**RECORDS SHOWN**
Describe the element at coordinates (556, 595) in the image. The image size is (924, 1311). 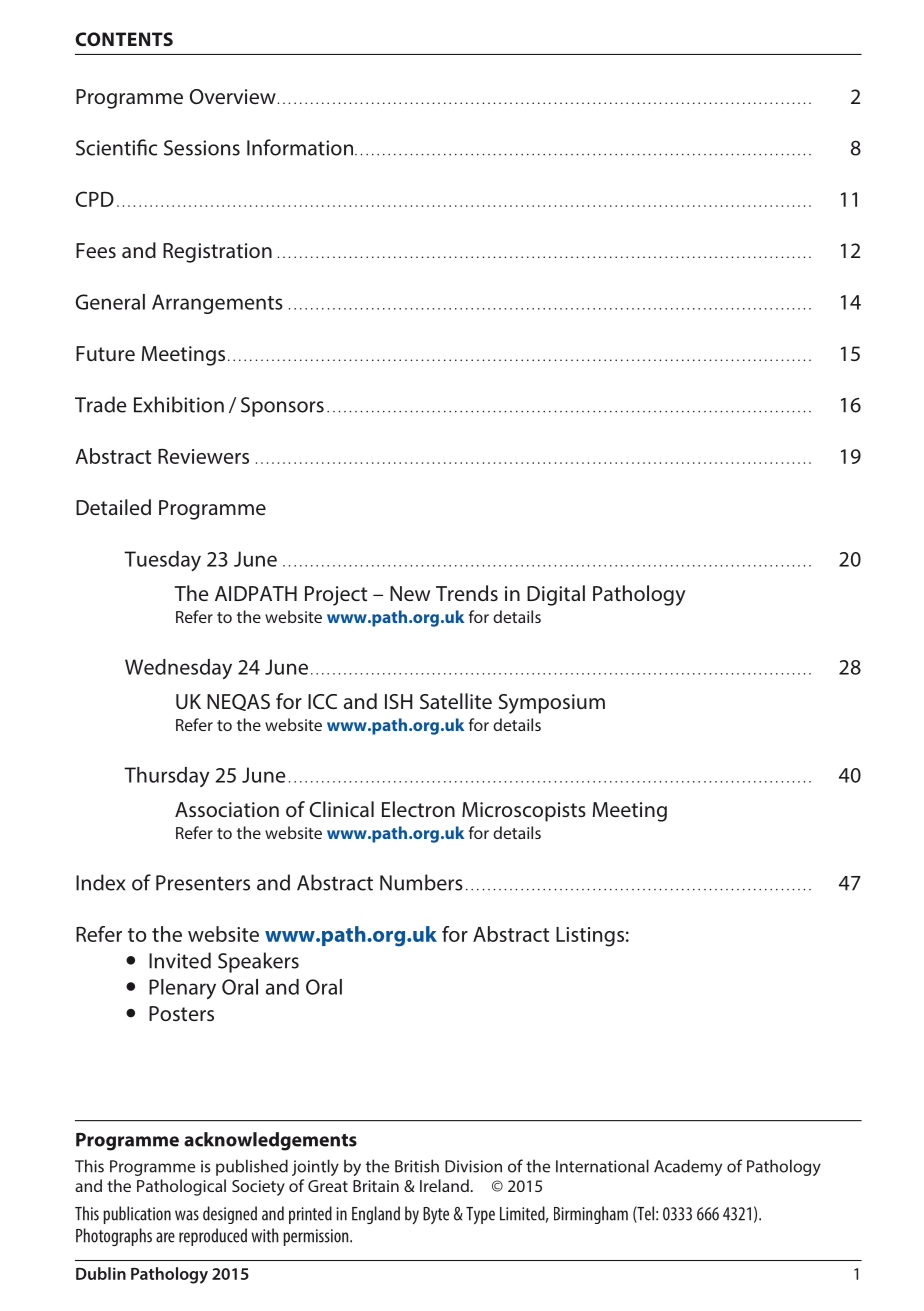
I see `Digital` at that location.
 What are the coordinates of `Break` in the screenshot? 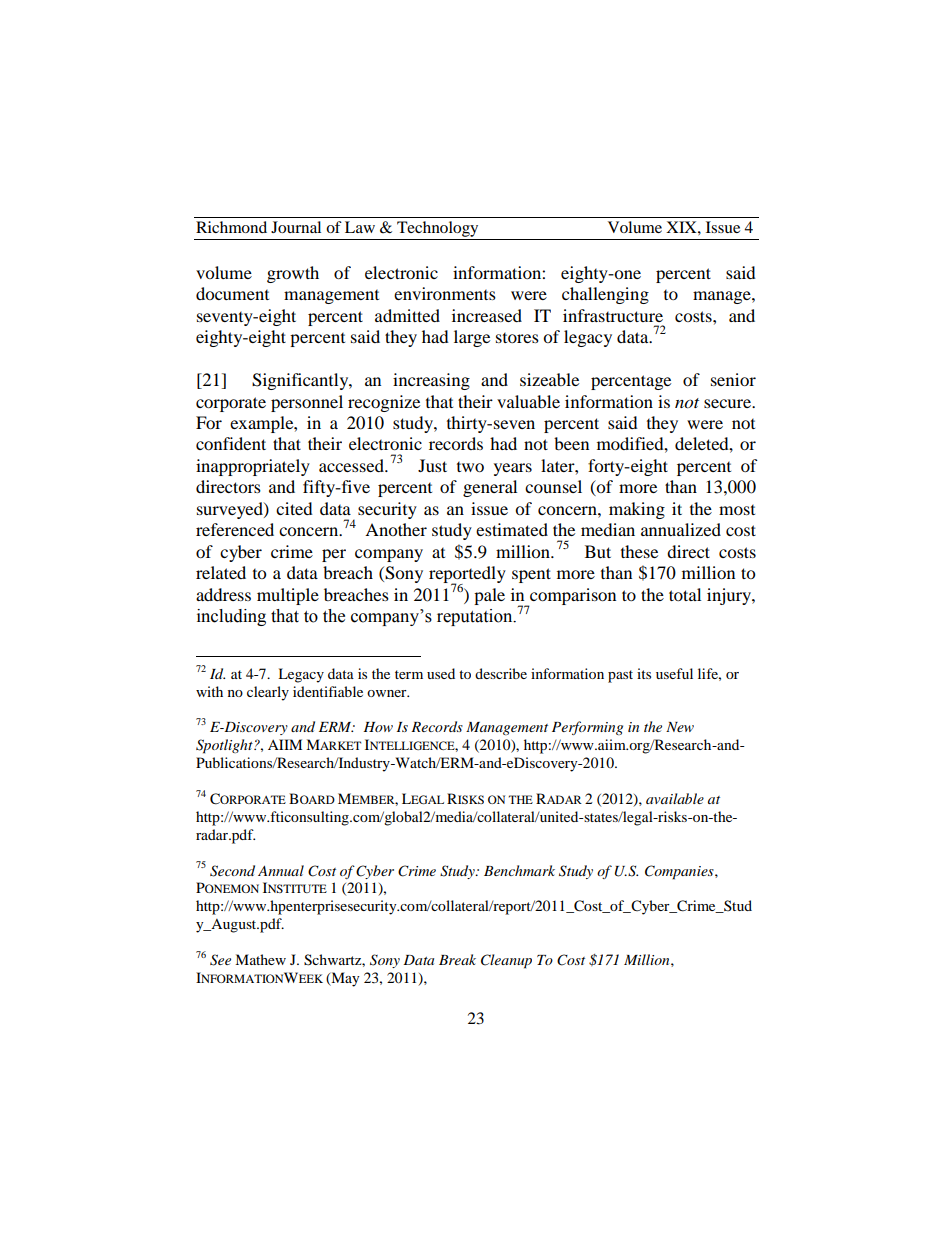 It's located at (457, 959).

--

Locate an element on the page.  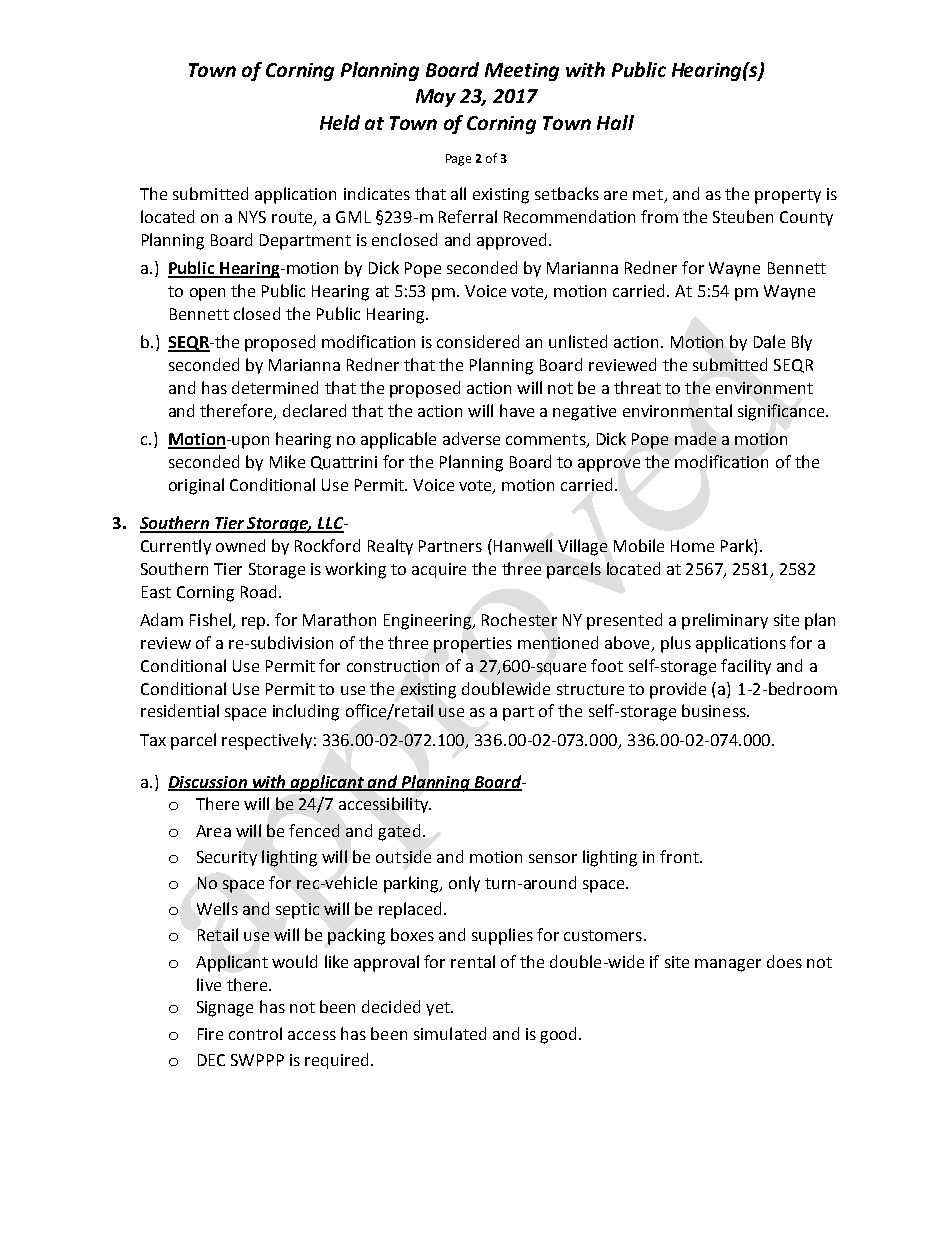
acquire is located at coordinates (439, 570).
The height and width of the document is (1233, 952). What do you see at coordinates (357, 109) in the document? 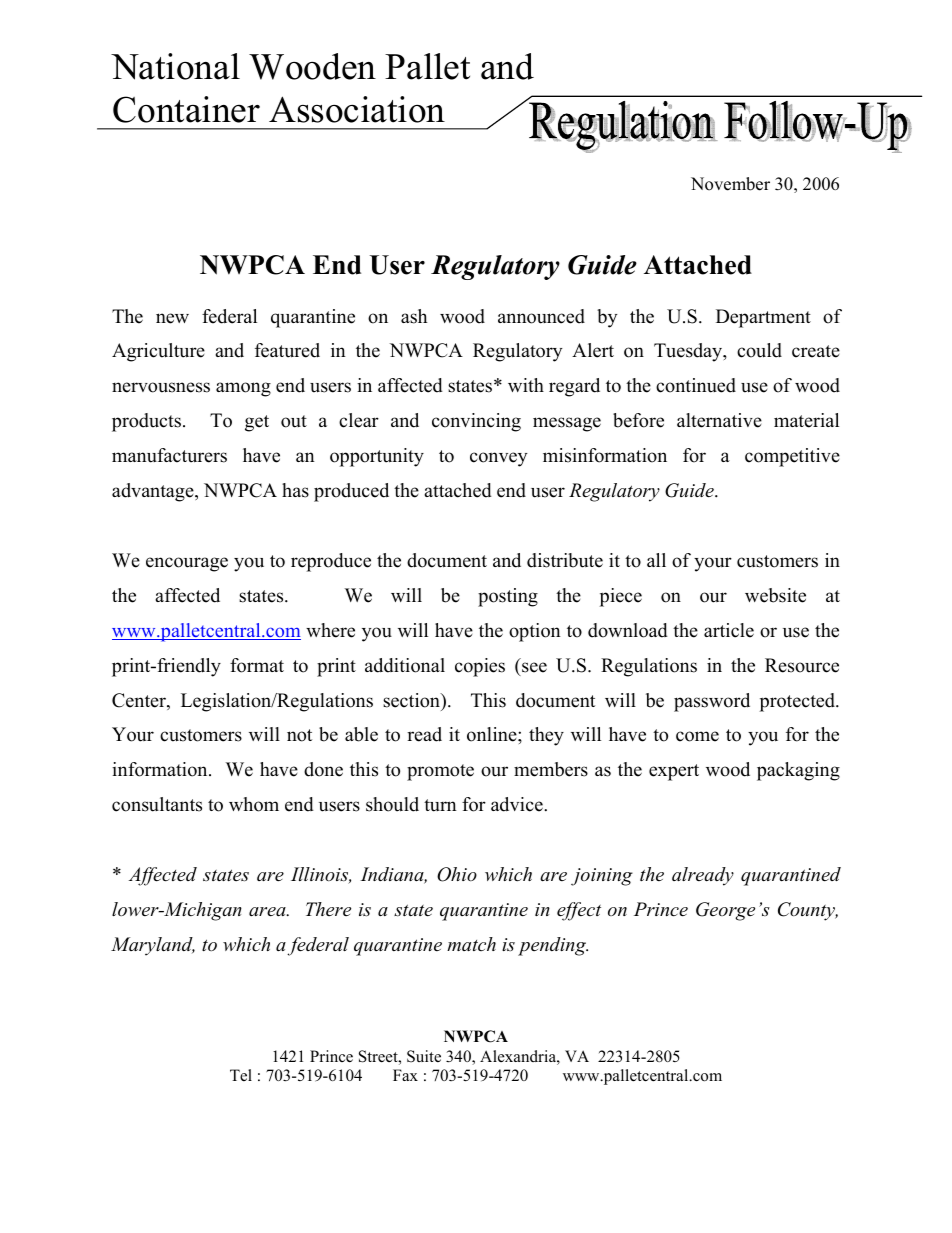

**WRITTEN TASK**
Copy everything in the records from the line with "Locate an element on the page." down to the line with "The height and", both lines included, exactly as they stand, without the pictures.

**CORRECT OUTPUT**
Locate an element on the page.  
acquire is located at coordinates (439, 570).
The height and width of the document is (1233, 952). What do you see at coordinates (357, 109) in the document? 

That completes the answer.